See, that’s awesome… if I needed that stuff. But I don’t… really, and there’s the rub. I could take care of my current (and future) clients’ needs with about 99.9% of the features that a web app exposes… and I’d be doing them a service (I think). One codebase, a consistent UI, an effective experience. What’s not to love?

I spent today seeing example after example of open, standard, solutions to the need to create a consistent experience across multiple devices, and I’ve been convinced. I think we’re at a real watershed moment in the development for all these screens and I’m happy to see that the maturity of these tools has allowed such a large and diverse group of developers and designers to move forward in this way. HTML, CSS, Javascript (jQuery)… these are well known, ubiquitous, mature, robust languages and the community has really demonstrated beyond a shadow of a doubt (at least to me) that the future of mobile hasn’t been written just yet.

Whoops! I mean, “the future of device development hasn’t been written just yet…”.

It’ll take some time… old habits die hard, right?

Sleepless in Seattle… at Web Directions Unplugged.

I arrived in Seattle yesterday for “Web Directions Unplugged”, which begins in a couple hours. Thanks to an early flight and a time-zone shift, it’s 5:30 AM (which is roughly 2:30 AM East Coast Time) and I’m wide awake brewing single cups of Starbucks in my room and getting annoyed by the looping Sheraton Starwood promo on Channel 1.

Why do I always turn on the TV and just leave it on that stupid channel? I only realize it ten minutes later when I hear the words, “Vibrant Social Spaces” for the forty-fifth time.

Anyway, I’m here for a terrific mobile conference that really couldn’t come at a better time. I recently (this past week) upgraded to Adobe Creative Suite Web Premium 5.5 and, as I’ve said before, it’s the most significant upgrade to the product that I’ve ever seen. Integrating jQuery Mobile, PhoneGap, HTML5 and CSS3, this version facilitates the creation of Mobile Web Apps like no other product I’ve ever seen. So like I said, the conference is just absolutely the best conference at the most perfect time. Billing itself as, “two groundbreaking days of practical development and design presented by leading experts in the exploding field of HTML5, CSS3 and Javascript based mobile development” it’s going to be jam packed with terrific speakers, including a couple of speakers from Adobe. Greg Rewis will be speaking on “From Web to Mobile App in 60 seconds” featuring, what else, Dreamweaver CS 5.5, which I can’t wait to see.

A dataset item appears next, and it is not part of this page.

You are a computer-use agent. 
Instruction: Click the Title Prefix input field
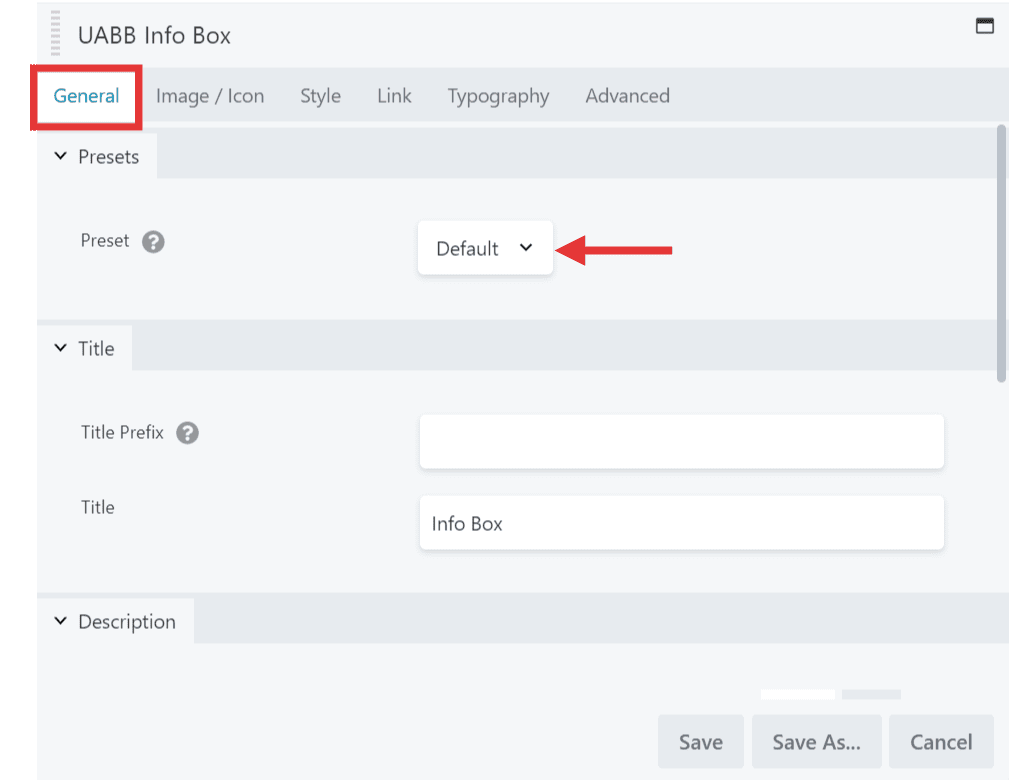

The conference has three tracks that focus on three different aspects of mobile development. There’s a “Design Track” featuring content strategy, CSS3, UI prototyping, and touchscreen design (remember, it’s fat fingers, not tiny cursers!). The “Development Track” is going to take a look at maximizing speed and efficiency in your mobile app, HTML5 canvas, offline storage and geolocation. The last track is a “Platforms and Solutions Track” and focuses on the various mobile platforms, devices, and services. They’ll take a look at Android, iOS, and something called, “Blackberry”. Javascript frameworks and packaging technologies like jQuery Mobile and PhoneGap are also going to be featured as part of the Platforms and Solutions Track over the course of the next couple of days.

So like I said, it’s just an excellent conference that’s happening at a perfect time and I’m really excited to get started. I’m going to try and blog my thoughts about all of these technologies and platforms over the next couple of days. Rather than try to “liveblog” the event as one running post, I’m going to switch it up a bit and drop smaller posts about sessions and speakers as they inspire.

First, however, I wanna go get some breakfast. Damn it’s early.